Stunned, McCone refuses to believe that Julia has committed the
crime, despite her juvenile record. McCone's difficulties increase
when her business is implicated by a search of the premises. A
record of the ill-gotten merchandise is discovered in her firm's
storeroom. Civil litigation will destroy her reputation.
Julia languishes in jail over a weekend. McCone sets out to vilify
her employee and get to the heart of the matter. Political hopeful
Alex Aguilar has brought the charges against Julia. McCone sneaks
to the man's home address and interviews his neighbors. They speak
of a quite different personality than the one he projects publicly.

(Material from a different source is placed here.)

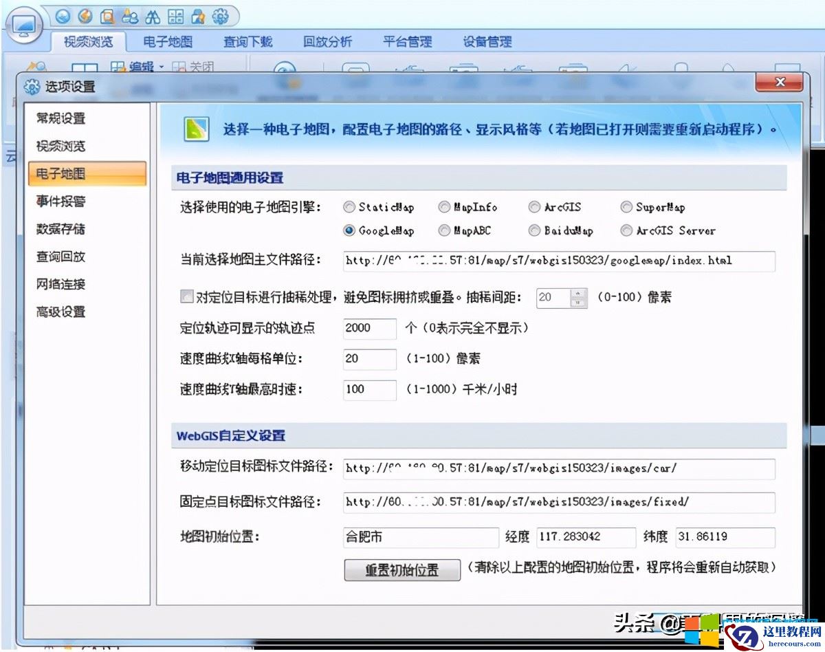Click the user group icon in quick toolbar

pos(129,15)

In addition, he has had a recent houseguest who elicits shudders
from other tenants. Another peculiar twist lies in the death of a
fund-raiser for Aguilar's Mission district business. When McCone
delves further into Julia's case files, she finds a connection to
criminal elements within the Mission district. Aguilar's name
remains near the surface of the facts she has unearthed.
Marcia Muller's THE DANGEROUS HOUR, the 23rd Sharon McCone mystery,
is tastefully written, with enough barely raw language to tempt,
but not cloud, the text. McCone is a classy lady, with an
outside-the-business love life to pursue. She has ignored her
lover's proposal of marriage, with a promise to think about it and
give him an answer soon. Business interferes with their romantic
consideration. Marriage plans rest on the back burner.

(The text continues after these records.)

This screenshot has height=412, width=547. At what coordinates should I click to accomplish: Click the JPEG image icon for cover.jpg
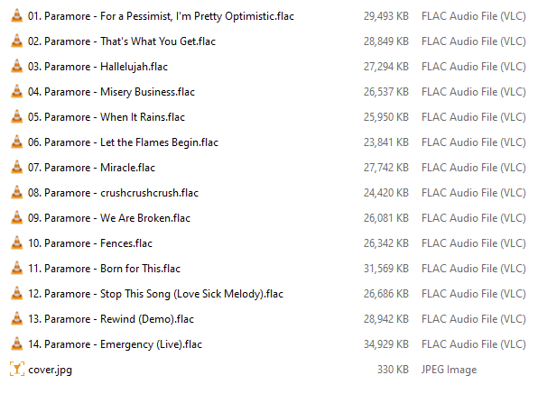pos(17,369)
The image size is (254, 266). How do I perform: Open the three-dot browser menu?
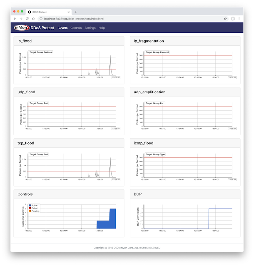[x=239, y=19]
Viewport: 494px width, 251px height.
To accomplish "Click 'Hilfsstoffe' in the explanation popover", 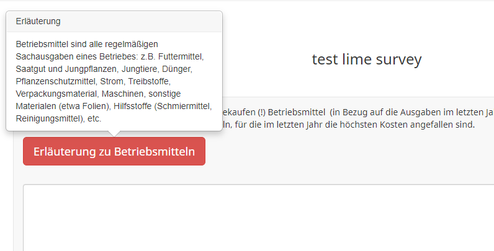I will 133,106.
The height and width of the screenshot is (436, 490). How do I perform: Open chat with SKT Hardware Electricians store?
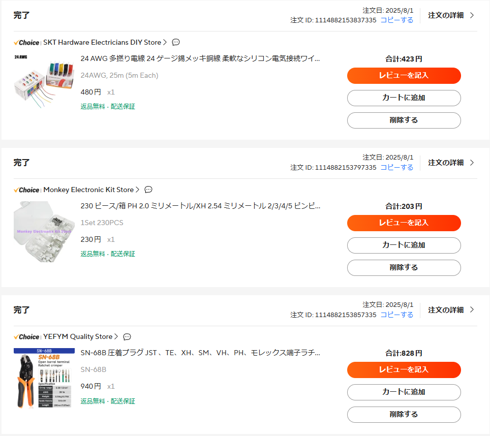point(176,42)
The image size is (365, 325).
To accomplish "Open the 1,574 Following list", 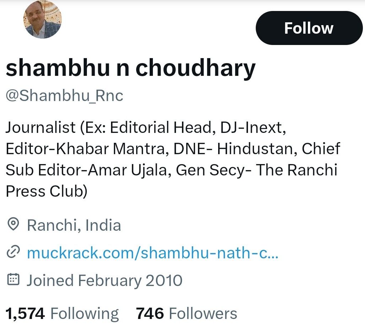I will (62, 313).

Two shootings (McCone's employees the targets), illegal gun
purchases, drug deals, and a dubious Hispanic man with the initials
R.D., revolve back to the accused girl's distant and recent past
history. McCone bulldogs the evidence, between curves and twists,
to her eventual solution. But will the information exonerate Rafael
and clear the clouds of suspicion surrounding her beloved firm?

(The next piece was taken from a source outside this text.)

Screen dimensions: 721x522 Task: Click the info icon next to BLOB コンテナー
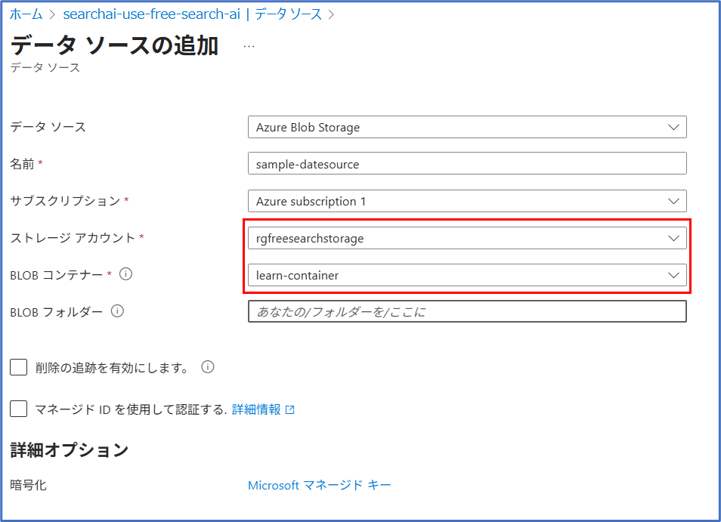tap(126, 274)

Muller rounds out the intricate plot with a return to her heroine's
dubious future.
Wit abounds and characters become part of the reader's
consciousness. We really care about what McCone discovers, and we
get inside her emotional psyche throughout her quest for the truth.
She is a woman to admire but is common enough in both her strengths
and frailties to follow into the next Muller adventure.